> _DATA EXCERPTS_
• • • •

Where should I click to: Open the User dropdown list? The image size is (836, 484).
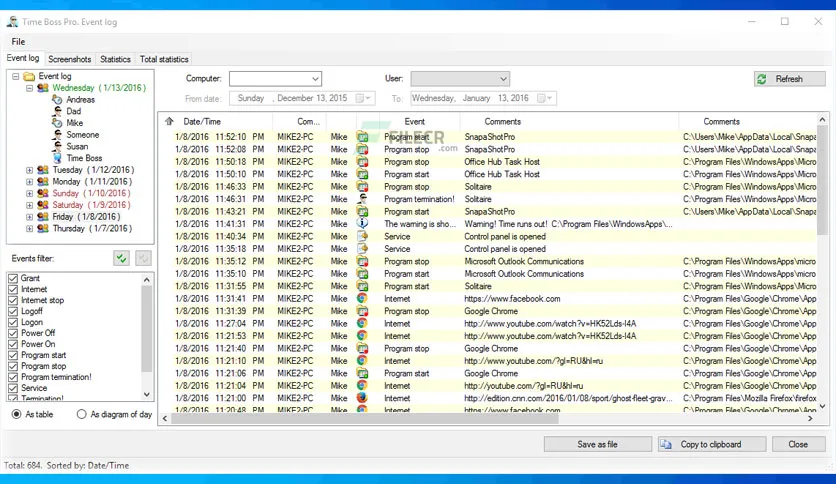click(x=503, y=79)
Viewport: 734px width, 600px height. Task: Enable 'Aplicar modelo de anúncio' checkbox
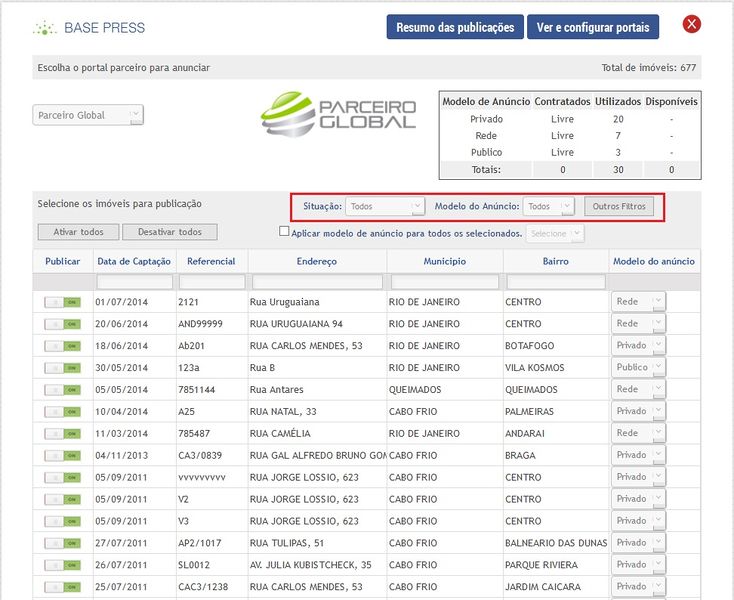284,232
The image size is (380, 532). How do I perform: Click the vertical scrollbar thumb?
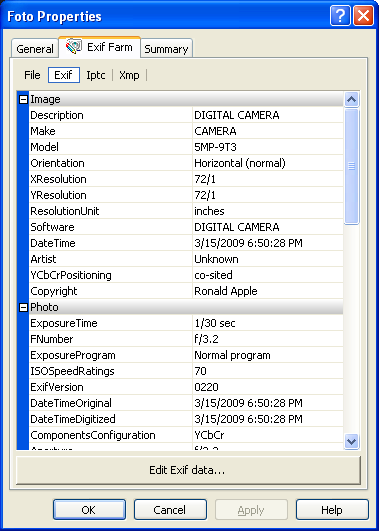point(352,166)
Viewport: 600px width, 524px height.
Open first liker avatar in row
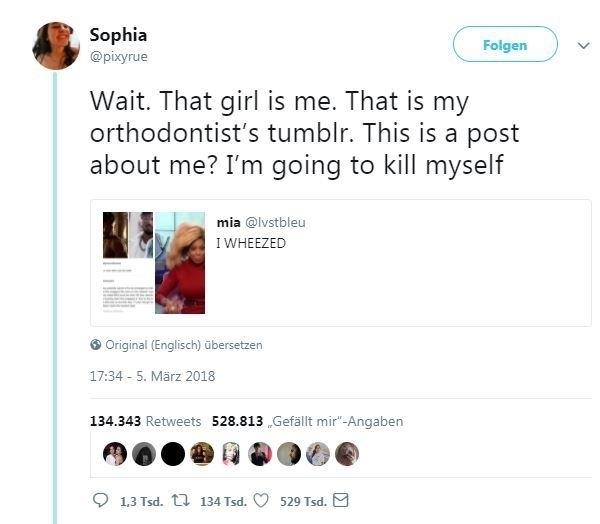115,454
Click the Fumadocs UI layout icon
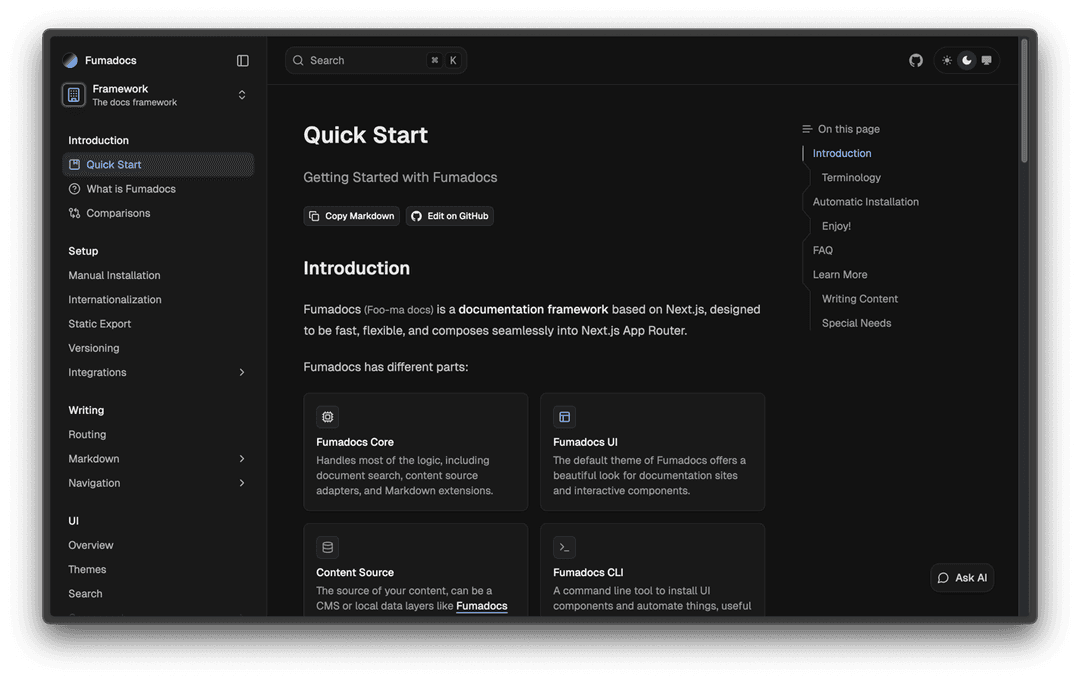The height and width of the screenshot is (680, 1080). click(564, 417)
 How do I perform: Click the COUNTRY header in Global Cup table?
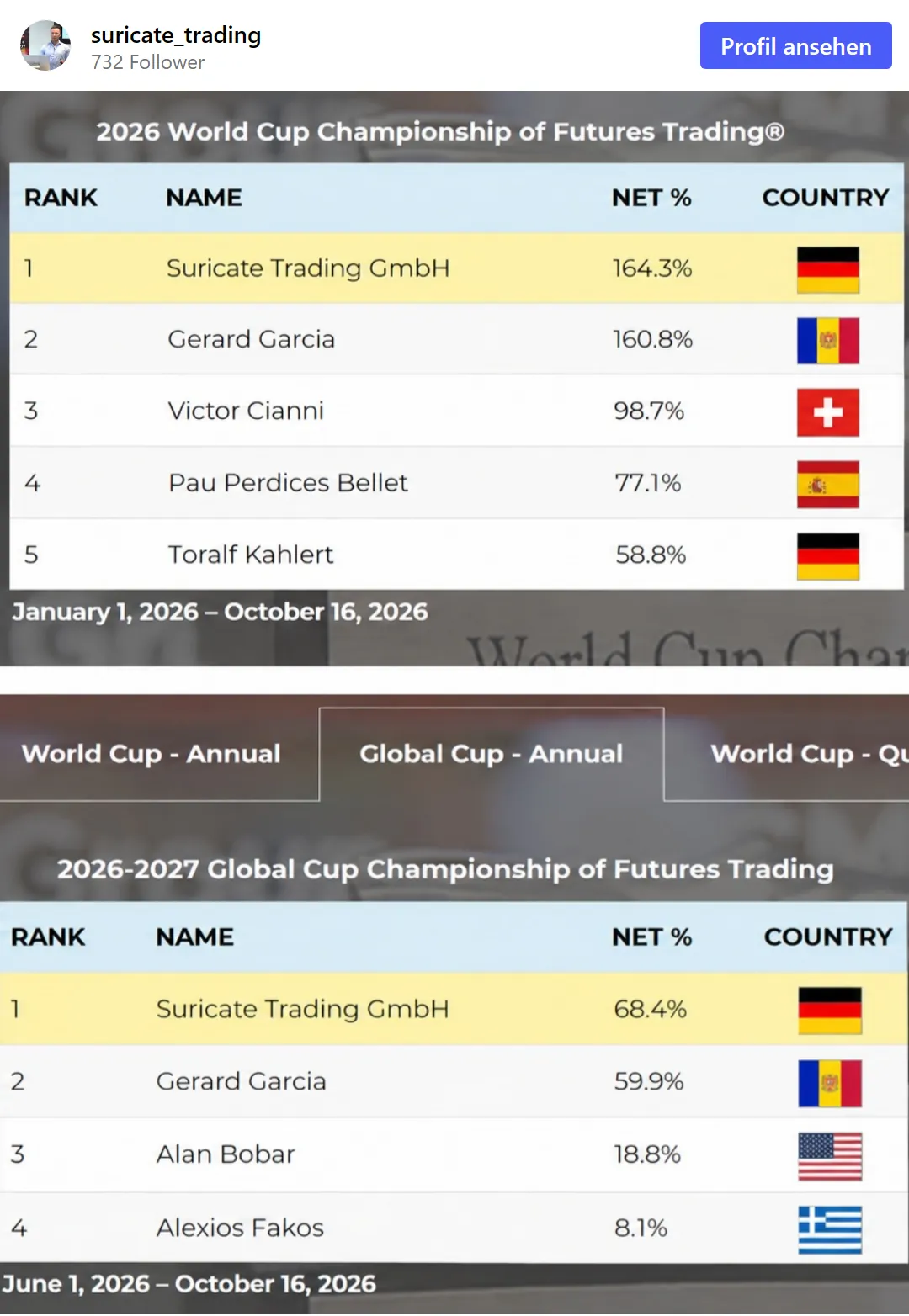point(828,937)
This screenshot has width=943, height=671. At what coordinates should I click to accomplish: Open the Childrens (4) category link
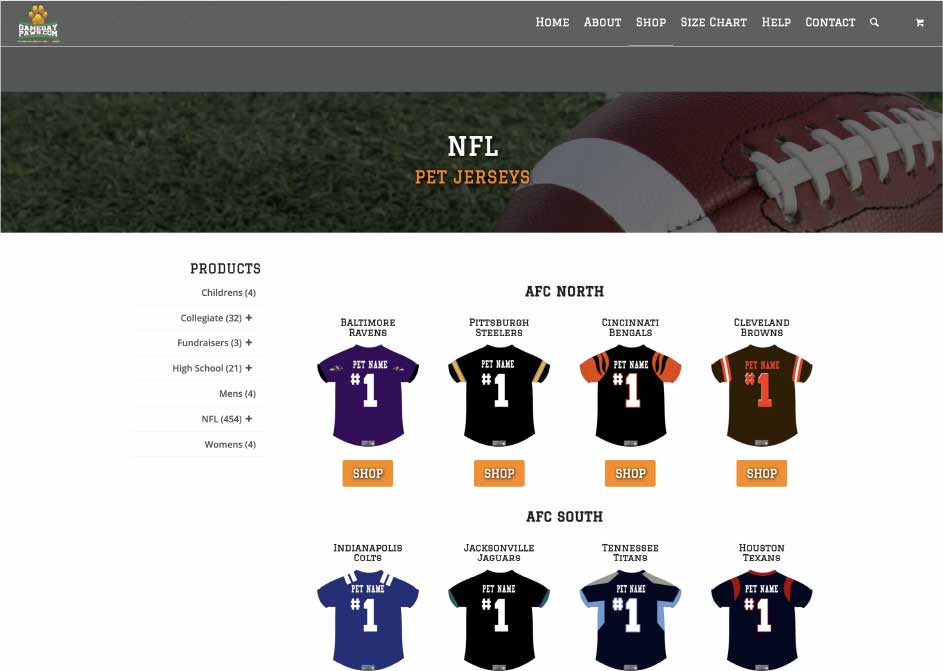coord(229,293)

• • • •

> _WHAT TO DO_
From the first record to the last, transcribe everything exactly but drop the pictures.

> _ANSWER TO THIS EXERCISE_
Where should I click to: Open the User dropdown list? The image size is (836, 484).
click(x=503, y=79)
Viewport: 734px width, 600px height. Task: Enable 'Aplicar modelo de anúncio' checkbox
284,232
The image size is (380, 532). How do I perform: Click the vertical scrollbar thumb?
point(352,166)
Viewport: 600px width, 524px height.
Open first liker avatar in row
115,454
Click the Fumadocs UI layout icon
The height and width of the screenshot is (680, 1080). click(564, 417)
 How do I perform: Click the COUNTRY header in Global Cup table?
point(828,937)
This screenshot has width=943, height=671. At what coordinates should I click to accomplish: Open the Childrens (4) category link
coord(229,293)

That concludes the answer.